Relevant la faible participation des électeurs à l'élection des membres du Conseil supérieur des Français de l'étranger, notre collègue Christian Cointat, alors rapporteur de votre commission en mars 2003, relevait que « la participation des électeurs est fragilisée par la grande difficulté de déplacement pour de nombreux électeurs dans des circonscriptions étendues » et que « nombre de nos compatriotes installés à l'étranger résidant très loin du bureau de vote renoncent en effet à voter car ils n'ont ni les moyens financiers, ni la possibilité matérielle, ni le temps d'effectuer les déplacements nécessaires ».
Pour voter à l'urne, des électeurs doivent parcourir plusieurs centaines de kilomètres, impliquant parfois un déplacement par avion ou par bateau. Pour nos compatriotes expatriés, le coût pour l'électeur d'un tel trajet constitue un frein évident à exercer leur droit de vote.
Lors de leur audition, les représentants des associations représentatives des Français de l'étranger remarquaient que la transposition en France de la situation des électeurs français à l'étranger conduirait à n'ouvrir, pour l'ensemble des électeurs, qu'un bureau de vote à Paris, Lyon et Marseille.
a) Un bilan très mitigé au regard de l'objectif de hausse de la participation électorale
Lors de l'examen de la loi du 28 mars 2003 qui autorisait pour la première fois le « vote par internet », notre collègue Christian Cointat espérait même que « le dispositif proposé constitue[rait] une piste prometteuse dans le cadre de la réflexion sur la lutte contre l'abstention électorale » et envisageait même que « si l'expérimentation était satisfaisante, la question de son extension et de son adaptation à d'autres scrutins pourrait être posée. »
Au terme d'une décennie de mise en oeuvre, force est de constater que l'introduction du « vote par internet » n'a pas permis d'élever notablement le taux de participation aux élections organisées hors de France. À l'exception de l'élection présidentielle, le taux de participation à l'étranger avoisine traditionnellement les 20 % d'électeurs inscrits voire chute en dessous de 15 % lors des élections partielles.
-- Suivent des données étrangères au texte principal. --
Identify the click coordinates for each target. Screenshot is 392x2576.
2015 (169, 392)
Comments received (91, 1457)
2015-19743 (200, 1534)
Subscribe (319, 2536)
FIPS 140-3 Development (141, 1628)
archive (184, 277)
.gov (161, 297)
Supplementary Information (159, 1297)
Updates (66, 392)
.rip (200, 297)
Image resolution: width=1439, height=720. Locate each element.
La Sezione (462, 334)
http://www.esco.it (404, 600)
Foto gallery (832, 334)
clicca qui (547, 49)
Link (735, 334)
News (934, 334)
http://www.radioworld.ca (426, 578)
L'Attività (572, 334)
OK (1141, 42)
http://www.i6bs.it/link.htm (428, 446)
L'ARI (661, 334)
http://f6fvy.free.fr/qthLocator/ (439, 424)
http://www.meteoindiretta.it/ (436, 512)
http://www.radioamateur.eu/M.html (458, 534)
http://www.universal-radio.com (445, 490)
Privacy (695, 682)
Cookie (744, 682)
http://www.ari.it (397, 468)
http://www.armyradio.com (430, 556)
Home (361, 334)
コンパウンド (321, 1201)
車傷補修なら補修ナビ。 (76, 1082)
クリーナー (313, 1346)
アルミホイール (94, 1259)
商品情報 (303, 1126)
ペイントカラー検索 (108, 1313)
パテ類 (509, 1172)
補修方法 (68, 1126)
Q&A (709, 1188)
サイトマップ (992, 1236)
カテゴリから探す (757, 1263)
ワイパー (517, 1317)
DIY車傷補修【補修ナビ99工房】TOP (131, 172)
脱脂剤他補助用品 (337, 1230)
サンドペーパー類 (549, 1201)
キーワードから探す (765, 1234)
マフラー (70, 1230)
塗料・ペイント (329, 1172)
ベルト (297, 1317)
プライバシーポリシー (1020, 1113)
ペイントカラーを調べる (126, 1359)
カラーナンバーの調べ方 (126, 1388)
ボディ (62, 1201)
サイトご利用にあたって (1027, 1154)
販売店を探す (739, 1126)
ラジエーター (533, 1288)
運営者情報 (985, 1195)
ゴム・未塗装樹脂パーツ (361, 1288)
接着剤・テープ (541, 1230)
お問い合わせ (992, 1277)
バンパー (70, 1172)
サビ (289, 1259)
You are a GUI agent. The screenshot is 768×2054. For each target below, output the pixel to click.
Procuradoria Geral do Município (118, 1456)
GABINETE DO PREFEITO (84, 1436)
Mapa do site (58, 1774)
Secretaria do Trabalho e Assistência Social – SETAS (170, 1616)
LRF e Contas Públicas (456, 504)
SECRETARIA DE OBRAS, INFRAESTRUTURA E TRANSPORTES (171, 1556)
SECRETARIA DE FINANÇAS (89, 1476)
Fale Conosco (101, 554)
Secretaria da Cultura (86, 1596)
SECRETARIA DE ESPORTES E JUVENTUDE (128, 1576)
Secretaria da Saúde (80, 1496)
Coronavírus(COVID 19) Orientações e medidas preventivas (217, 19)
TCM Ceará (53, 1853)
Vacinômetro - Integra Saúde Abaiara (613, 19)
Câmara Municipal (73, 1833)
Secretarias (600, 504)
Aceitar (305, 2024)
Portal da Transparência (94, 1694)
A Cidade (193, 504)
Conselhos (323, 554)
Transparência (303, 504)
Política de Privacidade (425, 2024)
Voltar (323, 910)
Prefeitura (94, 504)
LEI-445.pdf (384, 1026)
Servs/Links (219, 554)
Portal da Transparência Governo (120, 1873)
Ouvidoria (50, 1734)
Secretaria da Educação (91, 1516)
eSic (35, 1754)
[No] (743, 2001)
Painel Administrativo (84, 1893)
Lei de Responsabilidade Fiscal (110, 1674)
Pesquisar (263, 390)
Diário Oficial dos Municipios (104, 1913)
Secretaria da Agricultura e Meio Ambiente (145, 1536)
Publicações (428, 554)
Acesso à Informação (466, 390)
Alors que les électeurs établis hors de France ne peuvent voter qu'à l'urne pour l'élection présidentielle, le taux de participation y est globalement le double par rapport aux élections autorisant le vote par correspondance. Lors de son audition, M. François Saint-Paul, directeur des Français de l'étranger et de l'administration consulaire, en concluait que « la multiplication des modalités de vote ne garantit pas en soi la participation électorale ». L'expérience montre ainsi que, contrairement à l'objectif initial, le « vote par internet » n'a pas favorisé par lui-même la participation électorale pour un scrutin donné. À la suite de l'introduction de cette nouvelle modalité de vote, le nombre de votants n'a ainsi pas évolué en termes relatifs.
Dans son rapport de septembre 2013, la Cour des comptes, se fondant sur le même constat, concluait que « la diversification des modalités de vote aux élections législatives [à l'étranger] n'a qu'en partie atteint son objectif d'accroissement du taux de participation ». La Cour jugeait même que « ces différentes modalités de votes, peu lisibles, sont source d'incompréhension pour les Français de l'étranger », invitant à une simplification et à une uniformisation.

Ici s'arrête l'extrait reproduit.